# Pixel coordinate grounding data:
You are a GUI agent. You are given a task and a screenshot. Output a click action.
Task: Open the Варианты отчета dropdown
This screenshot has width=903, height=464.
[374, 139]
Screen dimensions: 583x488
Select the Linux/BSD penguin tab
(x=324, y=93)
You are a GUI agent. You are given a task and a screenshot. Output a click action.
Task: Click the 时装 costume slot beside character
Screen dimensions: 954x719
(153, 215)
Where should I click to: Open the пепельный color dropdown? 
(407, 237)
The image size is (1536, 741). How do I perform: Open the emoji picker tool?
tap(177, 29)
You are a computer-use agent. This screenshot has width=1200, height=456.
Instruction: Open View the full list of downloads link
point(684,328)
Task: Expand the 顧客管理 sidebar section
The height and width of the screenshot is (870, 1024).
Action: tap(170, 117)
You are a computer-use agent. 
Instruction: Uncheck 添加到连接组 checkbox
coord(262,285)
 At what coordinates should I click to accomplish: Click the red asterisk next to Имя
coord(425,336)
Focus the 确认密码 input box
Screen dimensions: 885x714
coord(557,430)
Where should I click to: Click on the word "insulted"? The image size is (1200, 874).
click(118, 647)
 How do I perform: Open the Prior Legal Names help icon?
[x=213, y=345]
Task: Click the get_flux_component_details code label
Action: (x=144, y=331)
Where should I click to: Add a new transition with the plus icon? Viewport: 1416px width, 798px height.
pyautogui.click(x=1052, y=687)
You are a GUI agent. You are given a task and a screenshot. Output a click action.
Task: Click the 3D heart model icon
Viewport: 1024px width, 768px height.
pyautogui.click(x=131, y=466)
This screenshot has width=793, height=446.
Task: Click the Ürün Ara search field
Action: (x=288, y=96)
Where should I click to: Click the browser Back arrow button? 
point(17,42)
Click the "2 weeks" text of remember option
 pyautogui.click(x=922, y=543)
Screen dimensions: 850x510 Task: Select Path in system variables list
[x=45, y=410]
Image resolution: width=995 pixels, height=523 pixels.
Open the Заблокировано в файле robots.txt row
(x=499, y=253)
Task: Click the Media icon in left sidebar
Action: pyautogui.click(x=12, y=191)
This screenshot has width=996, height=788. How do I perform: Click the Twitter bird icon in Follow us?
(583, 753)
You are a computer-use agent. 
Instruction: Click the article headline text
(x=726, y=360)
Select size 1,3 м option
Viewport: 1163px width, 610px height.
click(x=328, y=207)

# EXERCISE DIRECTIONS:
The required answer is the line with "Instruction: Click the article headline text" plus every line after it to the end of the entries above, transcribed exactly.

# SOLUTION FOR THIS PROBLEM:
Instruction: Click the article headline text
(x=726, y=360)
Select size 1,3 м option
Viewport: 1163px width, 610px height.
click(x=328, y=207)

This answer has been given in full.